Some of us went hunting from time to time in the brushlands north of the river, for quail or dove or deer, and lucky ones got an occasional look at unchanged, almost biblical old Mexican places to the south, where practically everything was still held together with rawhide, plows were of wood and drawn by oxen, women carried water in clay vessels on their heads, and long-stirruped, casual, superbly balanced horseman used plaited hide reatas on scrub Longhorn cattle among the mesquites.

Life both human and wild was most abundant near water, and dense spiny tangles of brush near the river in its lowest part teemed with tropical beasts and birds unknown north of there. Most of that riverside thorn woodland is gone now, cleared away for irrigated farms and orchards, and with it have gone many of the creatures, including those cats—ocelot, jaguarundi—that still occurred there in my youth. Poking about with a field glass and a stock of curiosity, though, you can still find remnant thickets and in them, at the right times, chachalacas and groove-billed anis and a number of other bird species not seen elsewhere in this nation. You may find remnant shards of history too, enigmatic for the most part. Following some strange bird’s call, I once stumbled over the ruins of a thick-walled stone house where generations must have led quiet, useful, rawhide lives and where something (Indians, pestilence, outlaws, armies, flood, fire, drouth, what?) had brought it all to an end, and came afterward to a clearing where a small Mexican graveyard lay, fenced with hewn weathered slabs of mesquite, fragrant with that same tree’s bloom, and loud with the cucurucu of white-winged doves and the hum of yellow bees hived within a nineteenth-century patriarch’s cracked white-limestone tomb.

┄┄┄┄┄┄┄┄┄┄┄┄┄┄┄┄┄┄┄┄

• _Directive 1_
Copy verbatim the records from the line containing "Viewport: 895px width, 1024px" through the line containing "pyautogui.click(x=189, y=32)", including both of those lines.
The riverside passage and the records are unrelated and should be treated as separate material.

• _Dataset records_
┄┄┄┄┄┄┄┄┄┄┄┄┄┄┄┄┄┄┄┄

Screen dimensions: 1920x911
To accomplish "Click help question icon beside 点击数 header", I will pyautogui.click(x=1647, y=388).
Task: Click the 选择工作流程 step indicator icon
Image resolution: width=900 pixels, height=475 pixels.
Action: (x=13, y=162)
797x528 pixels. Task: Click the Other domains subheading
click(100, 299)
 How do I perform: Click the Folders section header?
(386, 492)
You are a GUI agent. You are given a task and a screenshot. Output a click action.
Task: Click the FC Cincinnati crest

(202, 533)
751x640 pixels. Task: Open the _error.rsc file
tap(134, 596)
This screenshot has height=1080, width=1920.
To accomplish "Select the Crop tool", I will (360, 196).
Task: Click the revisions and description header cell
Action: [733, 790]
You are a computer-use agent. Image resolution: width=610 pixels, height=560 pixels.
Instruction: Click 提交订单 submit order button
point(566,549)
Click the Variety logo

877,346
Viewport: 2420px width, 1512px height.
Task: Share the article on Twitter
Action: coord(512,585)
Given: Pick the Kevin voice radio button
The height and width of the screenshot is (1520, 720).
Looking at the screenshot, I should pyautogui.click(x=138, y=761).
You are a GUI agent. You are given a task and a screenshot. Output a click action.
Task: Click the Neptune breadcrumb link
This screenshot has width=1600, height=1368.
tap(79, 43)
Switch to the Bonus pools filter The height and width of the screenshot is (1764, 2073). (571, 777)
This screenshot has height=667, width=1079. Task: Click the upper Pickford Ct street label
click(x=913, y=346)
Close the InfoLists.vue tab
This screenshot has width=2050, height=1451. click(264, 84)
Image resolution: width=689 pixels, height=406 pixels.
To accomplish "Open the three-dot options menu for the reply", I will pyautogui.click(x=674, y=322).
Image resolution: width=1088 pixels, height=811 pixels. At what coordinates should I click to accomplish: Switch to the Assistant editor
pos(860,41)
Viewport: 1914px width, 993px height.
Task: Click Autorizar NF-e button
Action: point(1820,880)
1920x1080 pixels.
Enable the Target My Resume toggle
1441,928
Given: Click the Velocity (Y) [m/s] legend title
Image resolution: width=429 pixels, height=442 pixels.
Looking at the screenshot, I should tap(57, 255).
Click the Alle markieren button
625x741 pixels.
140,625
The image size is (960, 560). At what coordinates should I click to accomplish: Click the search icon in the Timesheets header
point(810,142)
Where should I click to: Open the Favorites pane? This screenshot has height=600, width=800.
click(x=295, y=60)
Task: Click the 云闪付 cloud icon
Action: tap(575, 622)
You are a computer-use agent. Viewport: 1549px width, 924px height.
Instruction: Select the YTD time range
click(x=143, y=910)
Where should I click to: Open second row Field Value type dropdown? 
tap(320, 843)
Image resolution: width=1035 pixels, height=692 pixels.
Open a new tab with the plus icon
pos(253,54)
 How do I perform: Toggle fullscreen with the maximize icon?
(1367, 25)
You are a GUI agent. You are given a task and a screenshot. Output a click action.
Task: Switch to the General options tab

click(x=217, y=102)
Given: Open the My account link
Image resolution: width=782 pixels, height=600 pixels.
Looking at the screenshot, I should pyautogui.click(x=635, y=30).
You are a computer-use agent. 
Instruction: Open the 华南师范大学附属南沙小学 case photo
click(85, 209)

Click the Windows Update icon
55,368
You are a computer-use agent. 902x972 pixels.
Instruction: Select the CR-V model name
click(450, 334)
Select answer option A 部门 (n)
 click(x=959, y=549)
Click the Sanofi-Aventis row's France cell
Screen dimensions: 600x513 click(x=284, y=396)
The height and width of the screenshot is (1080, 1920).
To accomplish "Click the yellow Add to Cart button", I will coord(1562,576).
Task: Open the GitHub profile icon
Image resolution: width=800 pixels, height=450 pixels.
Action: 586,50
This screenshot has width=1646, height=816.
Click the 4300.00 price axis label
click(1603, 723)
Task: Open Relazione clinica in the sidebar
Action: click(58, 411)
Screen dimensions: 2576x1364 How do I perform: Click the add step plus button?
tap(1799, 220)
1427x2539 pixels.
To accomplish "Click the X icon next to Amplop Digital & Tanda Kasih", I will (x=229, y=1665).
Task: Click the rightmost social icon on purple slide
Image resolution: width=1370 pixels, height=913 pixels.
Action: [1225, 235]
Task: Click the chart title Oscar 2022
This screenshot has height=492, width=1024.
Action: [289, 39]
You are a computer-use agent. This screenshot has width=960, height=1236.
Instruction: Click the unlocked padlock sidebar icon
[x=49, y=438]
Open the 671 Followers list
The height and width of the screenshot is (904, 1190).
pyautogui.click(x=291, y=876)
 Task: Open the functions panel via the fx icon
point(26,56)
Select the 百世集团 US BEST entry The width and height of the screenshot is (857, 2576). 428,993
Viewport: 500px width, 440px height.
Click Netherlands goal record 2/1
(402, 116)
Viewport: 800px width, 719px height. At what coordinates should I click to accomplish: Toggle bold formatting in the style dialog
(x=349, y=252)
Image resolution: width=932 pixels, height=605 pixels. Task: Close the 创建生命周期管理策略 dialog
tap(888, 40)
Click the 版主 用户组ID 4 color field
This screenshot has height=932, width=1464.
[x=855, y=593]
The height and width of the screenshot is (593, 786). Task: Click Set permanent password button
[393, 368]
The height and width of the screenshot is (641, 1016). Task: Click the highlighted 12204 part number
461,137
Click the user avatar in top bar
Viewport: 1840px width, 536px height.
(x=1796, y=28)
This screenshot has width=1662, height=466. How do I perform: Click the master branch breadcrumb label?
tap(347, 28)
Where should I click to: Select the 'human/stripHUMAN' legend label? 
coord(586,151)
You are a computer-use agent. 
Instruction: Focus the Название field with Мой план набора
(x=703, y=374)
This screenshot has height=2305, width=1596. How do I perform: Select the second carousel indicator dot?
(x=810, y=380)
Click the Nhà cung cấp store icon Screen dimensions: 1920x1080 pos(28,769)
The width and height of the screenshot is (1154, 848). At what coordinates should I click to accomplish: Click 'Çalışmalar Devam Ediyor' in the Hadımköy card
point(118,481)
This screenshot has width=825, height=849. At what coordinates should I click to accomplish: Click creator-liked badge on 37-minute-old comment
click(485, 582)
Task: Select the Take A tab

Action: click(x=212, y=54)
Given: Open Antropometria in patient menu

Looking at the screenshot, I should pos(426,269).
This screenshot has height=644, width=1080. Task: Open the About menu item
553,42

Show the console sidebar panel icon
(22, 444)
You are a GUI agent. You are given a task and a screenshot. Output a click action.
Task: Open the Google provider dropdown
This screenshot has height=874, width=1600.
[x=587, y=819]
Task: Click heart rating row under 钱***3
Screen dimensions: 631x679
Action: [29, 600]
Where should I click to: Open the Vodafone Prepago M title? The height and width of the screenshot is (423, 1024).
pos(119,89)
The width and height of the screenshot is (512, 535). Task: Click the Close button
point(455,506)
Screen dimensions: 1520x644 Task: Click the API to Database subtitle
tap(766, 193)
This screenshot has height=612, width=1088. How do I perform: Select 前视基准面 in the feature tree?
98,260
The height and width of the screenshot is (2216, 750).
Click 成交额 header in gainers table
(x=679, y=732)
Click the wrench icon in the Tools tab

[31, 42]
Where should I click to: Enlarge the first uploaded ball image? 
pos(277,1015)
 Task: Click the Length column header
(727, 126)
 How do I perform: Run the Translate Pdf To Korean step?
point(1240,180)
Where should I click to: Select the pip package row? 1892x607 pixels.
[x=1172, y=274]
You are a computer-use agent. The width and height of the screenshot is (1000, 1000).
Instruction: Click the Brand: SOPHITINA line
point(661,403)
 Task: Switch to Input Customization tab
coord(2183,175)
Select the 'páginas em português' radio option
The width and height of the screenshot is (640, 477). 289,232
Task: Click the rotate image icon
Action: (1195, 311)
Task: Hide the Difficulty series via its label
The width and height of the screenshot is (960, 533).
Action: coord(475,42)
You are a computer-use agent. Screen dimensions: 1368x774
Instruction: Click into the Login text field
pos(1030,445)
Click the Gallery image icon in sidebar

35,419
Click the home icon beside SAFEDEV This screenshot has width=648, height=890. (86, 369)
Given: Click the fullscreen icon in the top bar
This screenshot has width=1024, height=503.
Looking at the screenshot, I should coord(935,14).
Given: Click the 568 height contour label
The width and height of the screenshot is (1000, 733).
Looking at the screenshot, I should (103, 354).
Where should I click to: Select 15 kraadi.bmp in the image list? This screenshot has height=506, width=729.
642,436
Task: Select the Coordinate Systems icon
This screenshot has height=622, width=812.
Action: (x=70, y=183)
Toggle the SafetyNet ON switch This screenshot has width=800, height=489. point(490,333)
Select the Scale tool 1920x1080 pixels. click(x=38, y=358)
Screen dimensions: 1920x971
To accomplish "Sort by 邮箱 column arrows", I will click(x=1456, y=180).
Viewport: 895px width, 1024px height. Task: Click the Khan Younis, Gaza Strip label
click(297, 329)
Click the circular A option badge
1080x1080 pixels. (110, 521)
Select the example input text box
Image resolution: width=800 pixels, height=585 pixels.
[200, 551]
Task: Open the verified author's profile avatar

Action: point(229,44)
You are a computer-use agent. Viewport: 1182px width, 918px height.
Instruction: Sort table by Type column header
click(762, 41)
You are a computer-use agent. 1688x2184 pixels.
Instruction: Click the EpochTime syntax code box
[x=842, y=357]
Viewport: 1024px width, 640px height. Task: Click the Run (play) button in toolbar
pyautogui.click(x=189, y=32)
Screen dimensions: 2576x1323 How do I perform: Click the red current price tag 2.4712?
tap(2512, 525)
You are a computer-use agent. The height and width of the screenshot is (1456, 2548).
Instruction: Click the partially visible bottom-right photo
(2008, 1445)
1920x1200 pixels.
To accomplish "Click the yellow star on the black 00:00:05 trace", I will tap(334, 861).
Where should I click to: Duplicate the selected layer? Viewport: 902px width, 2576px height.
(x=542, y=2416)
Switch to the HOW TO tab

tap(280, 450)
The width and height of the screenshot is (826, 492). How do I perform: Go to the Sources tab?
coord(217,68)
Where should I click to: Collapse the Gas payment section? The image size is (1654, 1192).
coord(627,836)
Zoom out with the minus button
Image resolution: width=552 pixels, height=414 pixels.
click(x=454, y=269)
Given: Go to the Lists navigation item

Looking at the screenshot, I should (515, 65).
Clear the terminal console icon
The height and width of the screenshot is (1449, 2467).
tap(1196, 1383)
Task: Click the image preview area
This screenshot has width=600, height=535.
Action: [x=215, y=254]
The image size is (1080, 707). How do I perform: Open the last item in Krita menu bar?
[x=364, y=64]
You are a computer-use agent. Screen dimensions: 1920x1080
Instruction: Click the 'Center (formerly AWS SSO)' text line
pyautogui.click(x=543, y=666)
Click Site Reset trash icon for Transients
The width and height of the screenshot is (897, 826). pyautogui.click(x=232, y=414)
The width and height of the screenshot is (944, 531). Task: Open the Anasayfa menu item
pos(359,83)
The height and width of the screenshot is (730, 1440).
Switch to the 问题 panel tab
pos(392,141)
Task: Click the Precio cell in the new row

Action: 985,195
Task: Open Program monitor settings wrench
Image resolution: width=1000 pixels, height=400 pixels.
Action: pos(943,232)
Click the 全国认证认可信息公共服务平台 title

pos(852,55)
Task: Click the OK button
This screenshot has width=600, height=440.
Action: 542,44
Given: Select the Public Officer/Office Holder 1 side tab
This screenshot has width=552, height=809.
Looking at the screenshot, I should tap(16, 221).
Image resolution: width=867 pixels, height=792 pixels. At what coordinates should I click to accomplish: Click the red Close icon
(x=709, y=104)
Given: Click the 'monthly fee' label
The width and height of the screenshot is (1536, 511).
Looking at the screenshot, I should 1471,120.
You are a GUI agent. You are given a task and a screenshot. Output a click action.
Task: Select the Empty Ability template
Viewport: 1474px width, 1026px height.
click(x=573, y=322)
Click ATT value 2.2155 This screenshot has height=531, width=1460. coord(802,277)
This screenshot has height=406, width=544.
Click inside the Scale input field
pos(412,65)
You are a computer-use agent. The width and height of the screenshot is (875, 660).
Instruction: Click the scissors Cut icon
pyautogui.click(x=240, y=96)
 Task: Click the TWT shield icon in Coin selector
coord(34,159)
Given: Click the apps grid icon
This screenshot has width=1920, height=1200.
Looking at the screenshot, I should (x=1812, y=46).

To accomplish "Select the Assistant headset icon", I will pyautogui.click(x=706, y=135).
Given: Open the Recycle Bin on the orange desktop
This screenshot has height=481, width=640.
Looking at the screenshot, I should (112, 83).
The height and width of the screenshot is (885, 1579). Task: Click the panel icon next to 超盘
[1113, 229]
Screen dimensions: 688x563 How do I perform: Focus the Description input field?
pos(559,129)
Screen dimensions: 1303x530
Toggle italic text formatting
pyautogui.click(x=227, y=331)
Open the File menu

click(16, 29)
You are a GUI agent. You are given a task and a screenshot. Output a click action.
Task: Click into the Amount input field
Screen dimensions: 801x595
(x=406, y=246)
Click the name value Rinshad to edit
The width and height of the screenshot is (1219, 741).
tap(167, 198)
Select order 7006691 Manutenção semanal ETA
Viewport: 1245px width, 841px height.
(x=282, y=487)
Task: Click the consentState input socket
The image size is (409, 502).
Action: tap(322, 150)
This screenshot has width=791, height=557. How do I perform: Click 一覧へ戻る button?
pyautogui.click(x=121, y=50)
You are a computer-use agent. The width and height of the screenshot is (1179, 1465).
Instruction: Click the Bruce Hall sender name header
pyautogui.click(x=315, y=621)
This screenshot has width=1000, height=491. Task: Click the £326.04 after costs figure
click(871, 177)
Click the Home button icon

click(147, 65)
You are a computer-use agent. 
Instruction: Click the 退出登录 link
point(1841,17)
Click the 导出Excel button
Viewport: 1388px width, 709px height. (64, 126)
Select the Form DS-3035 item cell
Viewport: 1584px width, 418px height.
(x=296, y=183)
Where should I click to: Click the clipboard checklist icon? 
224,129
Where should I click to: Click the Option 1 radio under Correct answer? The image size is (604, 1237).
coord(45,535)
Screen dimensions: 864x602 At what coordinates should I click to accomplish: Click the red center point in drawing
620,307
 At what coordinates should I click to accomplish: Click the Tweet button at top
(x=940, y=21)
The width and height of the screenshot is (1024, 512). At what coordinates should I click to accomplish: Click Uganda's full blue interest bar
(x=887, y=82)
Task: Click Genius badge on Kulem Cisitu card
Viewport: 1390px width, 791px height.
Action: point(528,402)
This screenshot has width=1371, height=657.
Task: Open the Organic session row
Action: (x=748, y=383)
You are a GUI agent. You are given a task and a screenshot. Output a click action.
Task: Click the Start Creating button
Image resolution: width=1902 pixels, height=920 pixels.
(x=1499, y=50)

┄┄┄┄┄┄┄┄┄┄┄┄┄┄┄┄┄┄┄┄

• _Directive 2_
Answer these questions from the riverside passage:
(a) In the old Mexican places to the south, what did women carry water in on their heads?
(b) Which two cats still occurred in the riverside thorn woodland in the narrator's youth?
(c) What was the small Mexican graveyard fenced with?

• _Exercise response 1_
Viewport: 895px width, 1024px height. Task: Click the Khan Younis, Gaza Strip label
click(297, 329)
Click the circular A option badge
1080x1080 pixels. (110, 521)
Select the example input text box
Image resolution: width=800 pixels, height=585 pixels.
[200, 551]
Task: Open the verified author's profile avatar

Action: point(229,44)
You are a computer-use agent. Viewport: 1182px width, 918px height.
Instruction: Sort table by Type column header
click(762, 41)
You are a computer-use agent. 1688x2184 pixels.
Instruction: Click the EpochTime syntax code box
[x=842, y=357]
Viewport: 1024px width, 640px height. Task: Click the Run (play) button in toolbar
pyautogui.click(x=189, y=32)

• _Exercise response 2_
(a) Clay vessels.
(b) The ocelot and the jaguarundi.
(c) Hewn weathered slabs of mesquite.